◆ Brano citato ◆
■ ■ ■ ■

Eppure per Giorgio Bozzo, autore e produttore di trasmissioni di culto e personaggi trendy (Dispenser, Platinette, Costantino della Gherardesca, le Sorelle Marinetti), quella del trio Lescano è una storia di cui innamorarsi (“a volte, quando ci penso,  mi sembra di vederle” confessa) e soprattutto una storia misconosciuta, sepolta dietro gli imbarazzi di due decenni tra le guerre che le hanno viste dive e vittime allo stesso tempo. Tanto da scrivere uno spettacolo teatrale (“Non me ne importa niente” con le sorelle Marinetti, in scena ai Giardini Estensi di Varese il 14  luglio) ed essere al lavoro con una biografia, mentre raccoglie materiale inedito per un cofanetto di cinque CD.

«Le ragazze, malgrado quello che gli italiani credessero, erano tutte e tre nate in Olanda: si chiamavano Alexandrina, Iudith e Kitty (poi italianizzati in Alessandra, Giuditta e Caterinetta)  Leschan, cognome poi diventato Lescano per l’Eiar. E in Olanda sono vissute per tutta la gioventù – comincia a raccontare Bozzo, che da ormai due anni e mezzo sta raccogliendo materiale inedito su di loro, per ricostruirne la loro vita – La mamma, artista di varietà, decise di creare con loro una formazione di ballo acrobatico. A lei si unirono solo le due sorelle più grandi, Alessandra e Giuditta, sotto la guida del manager Enrico Portino: un maneggione, uno di quelli che fanno un po’ di tutto».

La carriera di due terzi del trio Lescano, dunque, nasce in un corpo di Ballo: «Si chiamavano “the Sunday Girls” e con il loro spettacolo girarono in Europa ma anche oltre, in paesi come Siria e Libano. Non arrivarono, però, mai in Italia: perchè, sembra, gli impresari italiani non rimborsavano il viaggio, che per loro era una voce di spesa importante».

Gran parte di questa storia Bozzo l’ha recuperata tra 150 documenti  che ha comprato ad un rigattiere di Torino da cui li ha trovati, dentro un faldone dove c’era di tutto: i primi contratti con l’Eiar per esempio, che erano praticamente dei contratti a cottimo, un tot a canzone; i depliant della compagnia di ballo, i programmi di sala.

«Nel 1935, alla fine, Portino riesce a fare arrivare le tre sorelle in Italia, dove incontrano Carlo Prato, figura mitica dell’Eiar – prosegue Bozzo – Era un maestro preparatore: con lui si è formato un vivaio meraviglioso di cantanti da cui uscirono, oltre il trio, anche Rabagliati, Bonino e molti altri. Quando Prato incontra le ragazze le mette a lavorare sul canto armonizzato a tre: un modo di cantare modernissimo perchè richiamava lo swing, musica all’avanguardia per l’epoca».

■ ■ ■ ■

◆ Compiti da svolgere ◆
1) Secondo il brano sul trio Lescano, per quale motivo le Sunday Girls non arrivarono mai in Italia? Spiegalo in una o due frasi.
2) Riporta senza alcuna modifica il passo del brano sul trio Lescano che va da «La carriera di» fino a «programmi di sala.».
3) Riprendi il racconto sul trio Lescano e proseguilo a partire dall'ultima frase riportata.
Per svolgere i compiti non occorre consultare i record.

◆ Dati forniti ◆
■ ■ ■ ■

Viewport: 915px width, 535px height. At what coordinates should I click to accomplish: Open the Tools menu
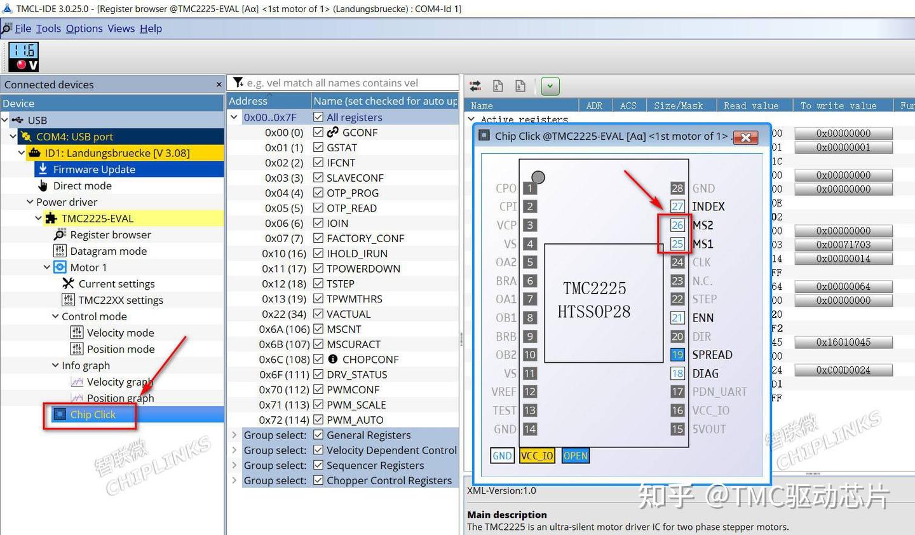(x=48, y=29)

■ ■ ■ ■

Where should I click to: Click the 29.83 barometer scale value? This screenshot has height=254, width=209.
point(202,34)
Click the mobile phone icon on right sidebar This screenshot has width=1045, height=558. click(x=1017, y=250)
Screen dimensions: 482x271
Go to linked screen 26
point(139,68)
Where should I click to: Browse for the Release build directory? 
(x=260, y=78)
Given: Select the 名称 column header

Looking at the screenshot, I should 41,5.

■ ■ ■ ■

◆ Risposte all'esercizio ◆
1) Le Sunday Girls non arrivarono mai in Italia perché, a quanto sembra, gli impresari italiani non rimborsavano il viaggio. Per loro quella era una voce di spesa importante.

2)
La carriera di due terzi del trio Lescano, dunque, nasce in un corpo di Ballo: «Si chiamavano “the Sunday Girls” e con il loro spettacolo girarono in Europa ma anche oltre, in paesi come Siria e Libano. Non arrivarono, però, mai in Italia: perchè, sembra, gli impresari italiani non rimborsavano il viaggio, che per loro era una voce di spesa importante».

Gran parte di questa storia Bozzo l’ha recuperata tra 150 documenti  che ha comprato ad un rigattiere di Torino da cui li ha trovati, dentro un faldone dove c’era di tutto: i primi contratti con l’Eiar per esempio, che erano praticamente dei contratti a cottimo, un tot a canzone; i depliant della compagnia di ballo, i programmi di sala.

3)
A dire il vero, però all’Eiar queste tre ragazze che non sapevano pronunciare bene l’Italiano stavano un po’ antipatiche: «Il pubblico invece le ama tantissimo, fin da subito: e lo mostra inviando alla sede di Torino una montagna di cartoline di apprezzamento per loro. Diventano un poco tempo un fenomeno: non è esagerato dire che erano le Spice Girls degli anni trenta».

La loro fama scoppia nel 1936, ma nel 1938 cominciano già le prime verifiche: «Sono ebree, e il regime non le vede più così di buon occhio. Resteranno in auge fino al 1942, ma ormai per loro l’immagine è incrinata, anche se avranno fino all’ultimo sostenitori che tenteranno di proteggerle, per la loro fama e l’affetto che dedica loro il pubblico. Con una supplica infatti tentano di salvare la loro mamma, definendola “fondamentale appoggio per il loro lavoro, e guida per loro che sono così giovani”». Una supplica però che non basta: la loro mamma dovrà sfollare a Saint Vincent.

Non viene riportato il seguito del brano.